Busalangga-Rote, www.sinodegmit.or.id, Budaya Tu’u dan praktik politik identitas merupakan persoalan paling dominan di Kabupaten Rote Ndao.
Kedua isu ini diangkat sebagai masalah mendesak oleh para pendeta GMIT seteritori Rote pada kegiatan Training of Trainers (ToT) Perencanaan Program Pelayan dan Draf HKUP GMIT 2020-2023 yang diselenggarakan oleh Majelis Sinode GMIT di Jemaat GMIT Paulus Busalangga, Senin-Kamis, (18-20/6-2019).
Para peserta sebanyak 36 pendeta dan penatua yang berasal dari 6 klasis di Rote menilai budaya tu’u mengalami pergeseran nilai dari masa ke masa. Tu’u sebagai hajatan adat (kematian dan perkawinan) mula-mula merupakan usaha saling topang-menopang dalam bentuk materi sesuai kemampuan namun mengalamin pergeseran menjadi tuntutan adat yang menguras ekonomi dan meresahkan kehidupan sosial budaya.

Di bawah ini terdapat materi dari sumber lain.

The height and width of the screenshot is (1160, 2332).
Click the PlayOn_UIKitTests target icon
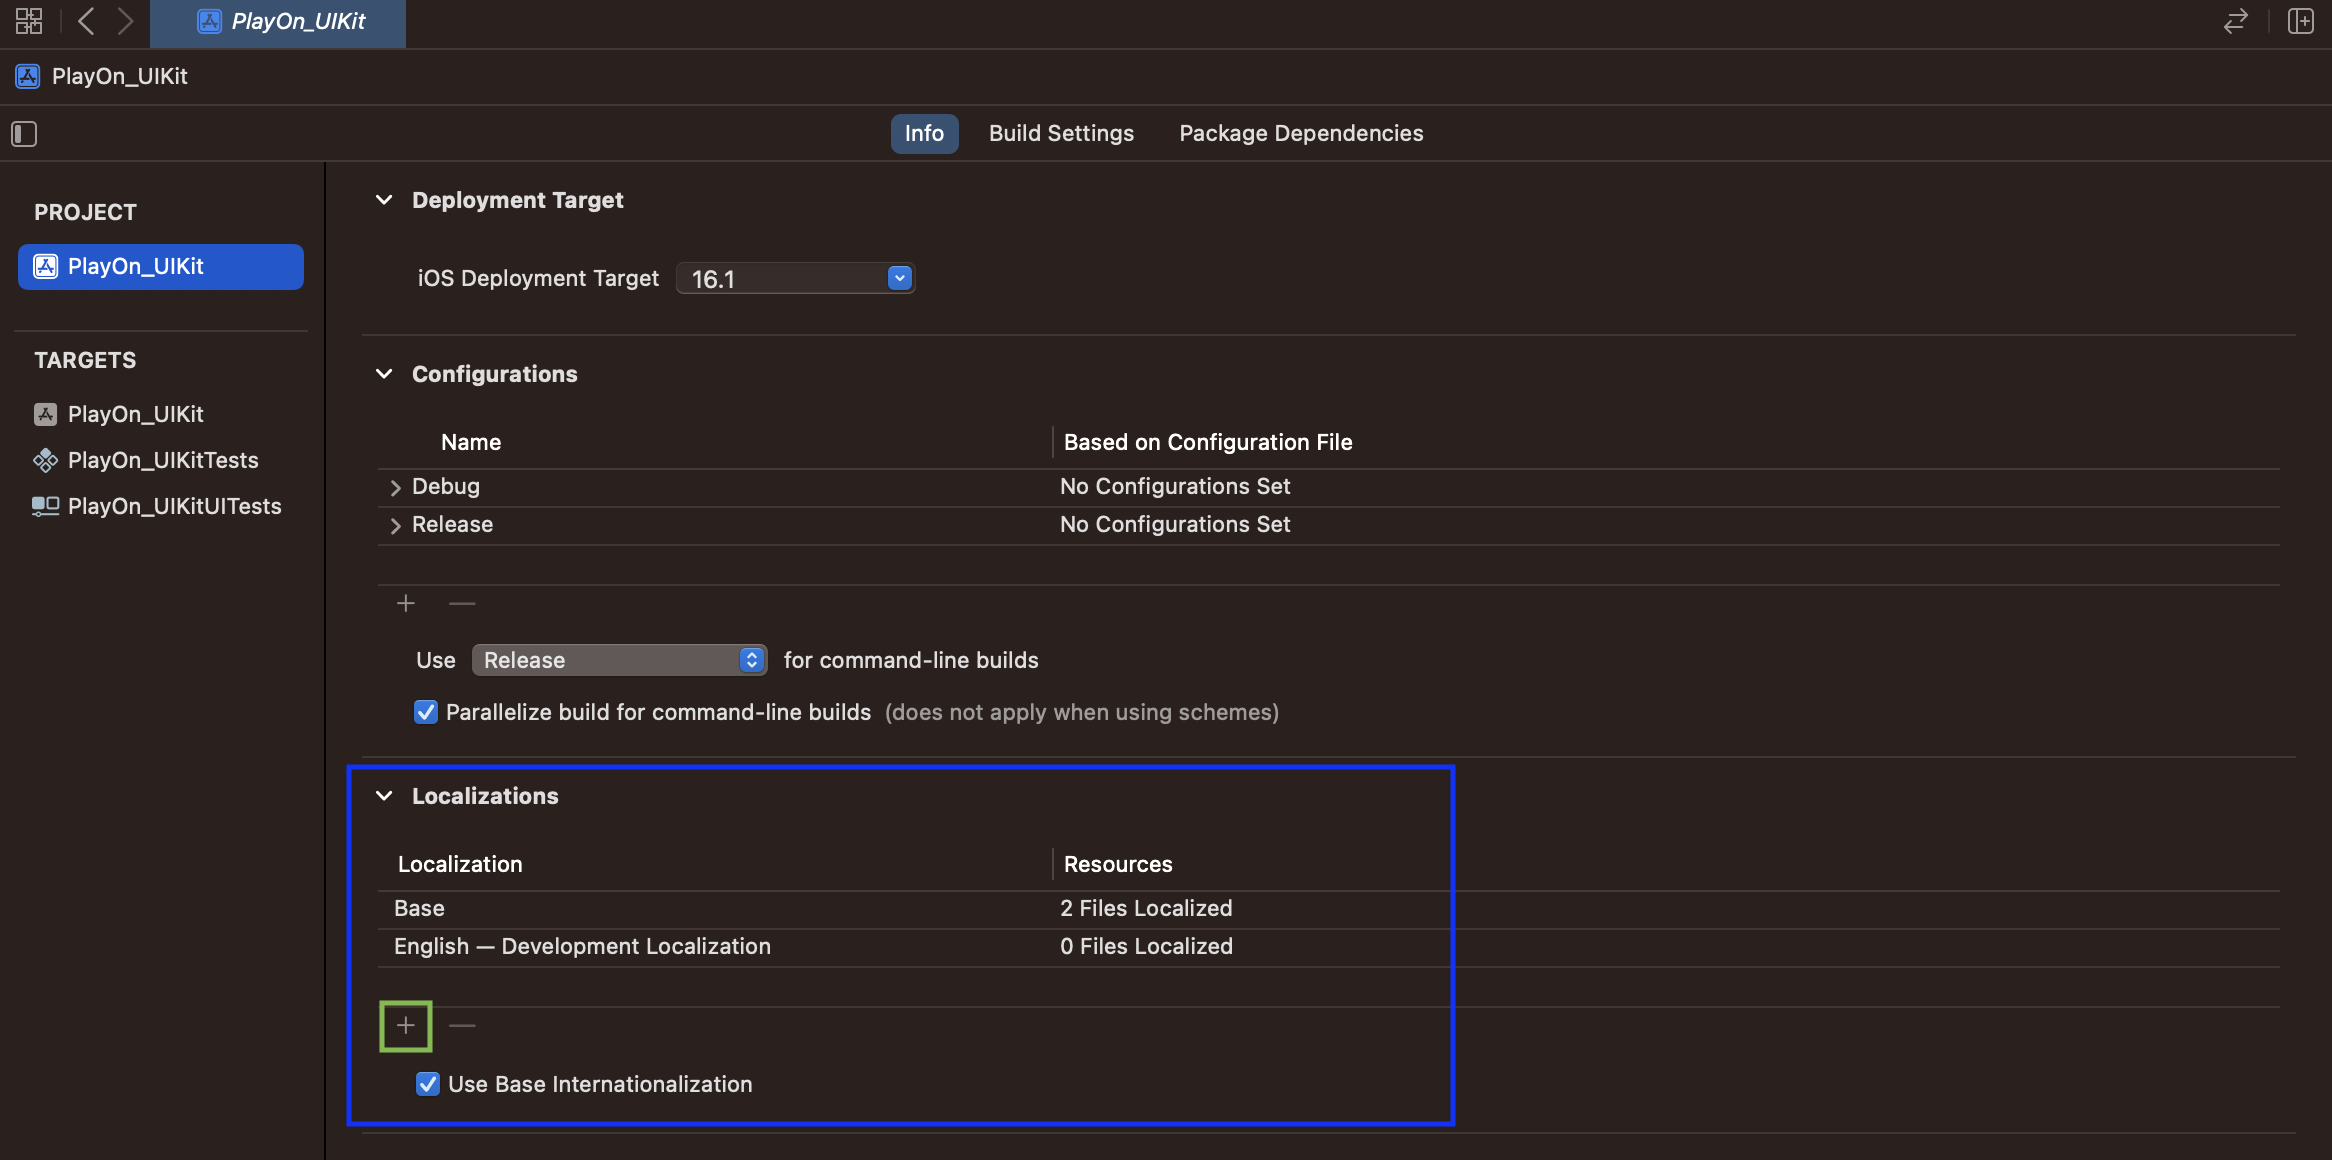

Penatua Ayub Lenggu (54), dari Jemaat GMIT Paulus Busalangga mengatakan sejak tahun 2000an terjadi pergeseran serius dalam praktik tu’u.
“Dulu orang bikin tu’u karena kebutuhan. Itu pun dibatasi pada acara kematian atau pernikahan. Tapi sekarang mau beli mobil pun orang bikin tu’u. Anak masuk SMA juga tu’u, padahal sudah ada beasiswa melalui dana BOS. Ada yang tu’u untuk anak kuliah, tapi anak tidak jadi kuliah.”
Pendeta Marshall Faah, dari klasis Rote Barat Daya mengatakan bahwa sejatinya GMIT juga telah melakukan praktik tu’u melalui sistem Sentralisasi Gaji Pokok (SGP). Namun berbeda dengan tu’u adat yang nilai materialnya memberatkan, ia menilai sistem SGP GMIT bisa menjadi role model.
“Bicara tentang tu’u, saya ingat sistem Sentralisasi Gaji Pokok di gereja kita di mana semua jemaat memberi sesuai kemampuan masing-masing. Ini adalah wujud solidaritas bersama yang bisa menjadi model untuk mengembalikan nilai positif dari budaya tu’u di Rote,” kata Pdt. Marshall.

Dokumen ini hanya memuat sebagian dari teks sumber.